# Page extract
Mar 3, 2015

Tesseract: A Journey Through Art and Time



A Wrinkle in Time was considered essential reading in my home. My mother simply loved this book and, once she'd persuaded me to read it, so did I. It has all the elements: a strong female character that any adolescent girl could admire, a fantastical storyline, and travel to other planets. I've always loved stories about interstellar travel. The book revolves around something called the tesseract which allows the central characters to move through space at light-speed by folding, or wrinkling, time. I'd always assumed "tesseract" was one of those funny, made-up words. Obviously, I was incorrect and I only learned this years later when I began to work with sacred geometry and learned about the hypercube, aka, the tesseract.







A tesseract is a geometrical representation of fourth dimensional space. Aside from L'Engle's Wrinkle, it has figured into a number of science fiction and fantasy storylines. One of the more explicit examples is the short story "–And He Built a Crooked House–" by Robert Heinlein. It's a quick, entertaining read about an architect who designs a house based on an unfolded tesseract, which is to say this:




A minor earthquake causes the finished house to collapse into a singular cube form, which turns out to be an actual, working tesseract. In short, it is a very strange house, a kind of maze that the architect and buyers have a hard time escaping. Inside the cubical structure, all the rooms and floors seem to be in place but they loop back on themselves in bizarre and unpredictable ways. Some windows open out onto various geographical locations from their native California to New York.





Like Doctor Who's TARDIS, Heinlein's tesseract house is bigger on the inside than the outside. In its collapsed, re-enfolded form it makes me think of nothing so much as the TARDIS in "siege mode."As I wrote here, I've long thought the TARDIS was a tesseract. In "Flatline," the TARDIS is drained of energy by two dimensional beings. It shrinks.




And it shrinks.




And it defends itself against the impact of an oncoming train by entering siege mode -- a cube only a few inches across -- both trapping and protecting the Doctor inside.




It bears a striking resemblance to the Pandorica, the inescapable prison meant to contain the Doctor.




Needless to say, I no longer have any question that the TARDIS is a tesseract. The most explicit reference to Gallifreyan use of tesseract based technology is their hypercube messaging system. In "The Doctor's Wife," the Doctor is lured into a trap by a distress call from legendary Time Lord the Corsair.




Sadly, he learns that it is a kind of Time Lord and TARDIS graveyard, where he meets the strangely familiar Idris. She tells him, "The little boxes will make you angry."




One of the more notable features of the various tesseract, hypercube forms depicted in the Doctor Who series is that they suggest wormhole opening capability. The hypercube messages travel through time and space like the TARDIS. The Corsair's is marked with his signature symbol, the Ouroboros. The Pandorica has circumpunct imagery on all sides and the siege cube is covered with circumpunct-like markings of Gallifreyan symbols.

That Doctor Who travels through wormholes has always been fairly obvious and got only more explicit over time. What is less obvious is exactly how, but tesseract-based technology is implied.





As the original book cover demonstrates (see above), A Wrinkle in Time is also about wormhole travel enabled by the tesseract. A TV movie based on the book also makes some elements of the book clearer and more explicit. For one thing, the book explains tesseract travel as fifth dimensional, which is not my understanding. Wikipedia gives a breakdown of the three polytopes that work in five dimensions, one of which involves multiple tesseracts.

# What to do
[a] Summarize the tesseract post in two sentences.
[b] According to the tesseract post, what causes the finished house in Heinlein's story to collapse into a cube?
[c] Return the tesseract post's wording from "Sadly, he learns" up to and including "technology is implied.".
The data is not needed for anything here.

# Record excerpts
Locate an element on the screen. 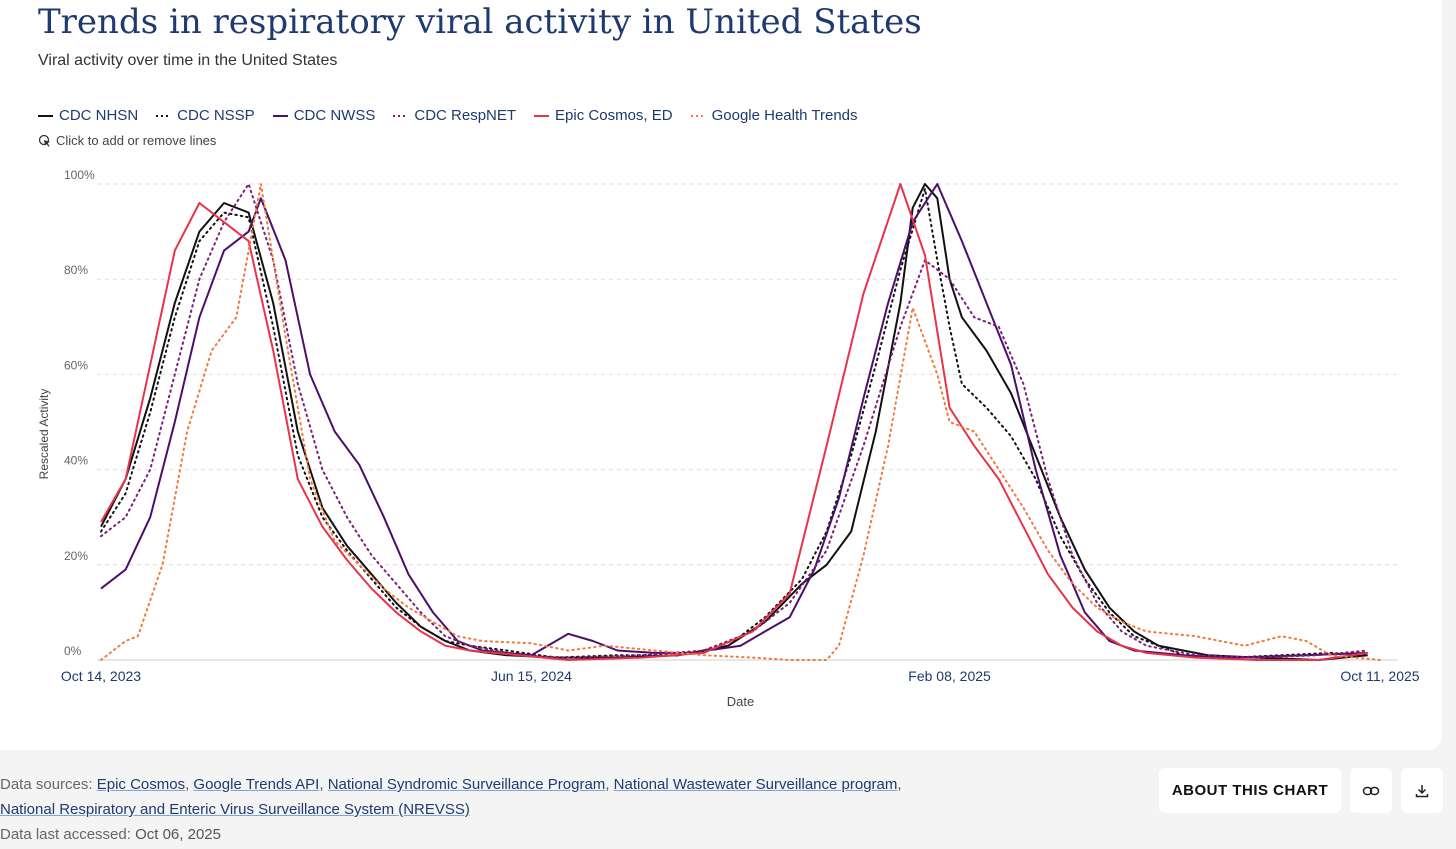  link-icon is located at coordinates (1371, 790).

...

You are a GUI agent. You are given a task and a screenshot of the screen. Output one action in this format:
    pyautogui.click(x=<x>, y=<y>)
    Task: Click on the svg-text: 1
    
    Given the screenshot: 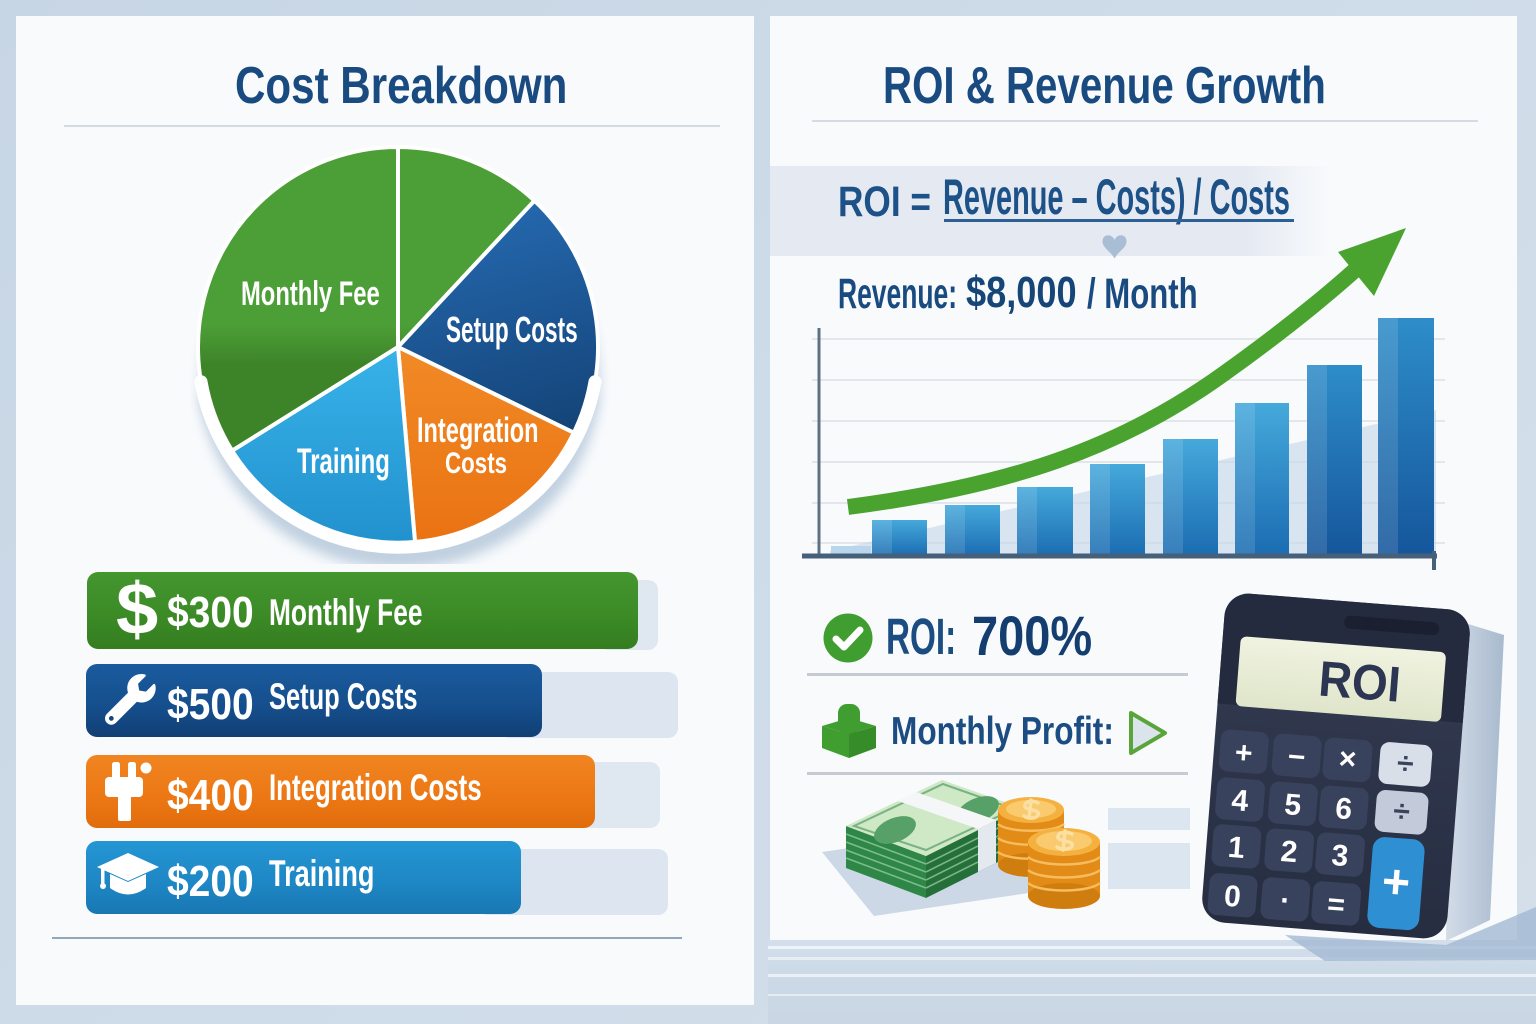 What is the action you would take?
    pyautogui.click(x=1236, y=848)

# Results for the exercise
[a] A tesseract is a geometrical representation of fourth dimensional space, and it figures in A Wrinkle in Time and in Robert Heinlein's "–And He Built a Crooked House–," where a minor earthquake collapses a house into a working tesseract. The writer no longer has any question that Doctor Who's TARDIS is a tesseract, citing its siege mode in "Flatline" and the Gallifreyan hypercube messaging system seen in "The Doctor's Wife."

[b] A minor earthquake.

[c]
Sadly, he learns that it is a kind of Time Lord and TARDIS graveyard, where he meets the strangely familiar Idris. She tells him, "The little boxes will make you angry."




One of the more notable features of the various tesseract, hypercube forms depicted in the Doctor Who series is that they suggest wormhole opening capability. The hypercube messages travel through time and space like the TARDIS. The Corsair's is marked with his signature symbol, the Ouroboros. The Pandorica has circumpunct imagery on all sides and the siege cube is covered with circumpunct-like markings of Gallifreyan symbols.

That Doctor Who travels through wormholes has always been fairly obvious and got only more explicit over time. What is less obvious is exactly how, but tesseract-based technology is implied.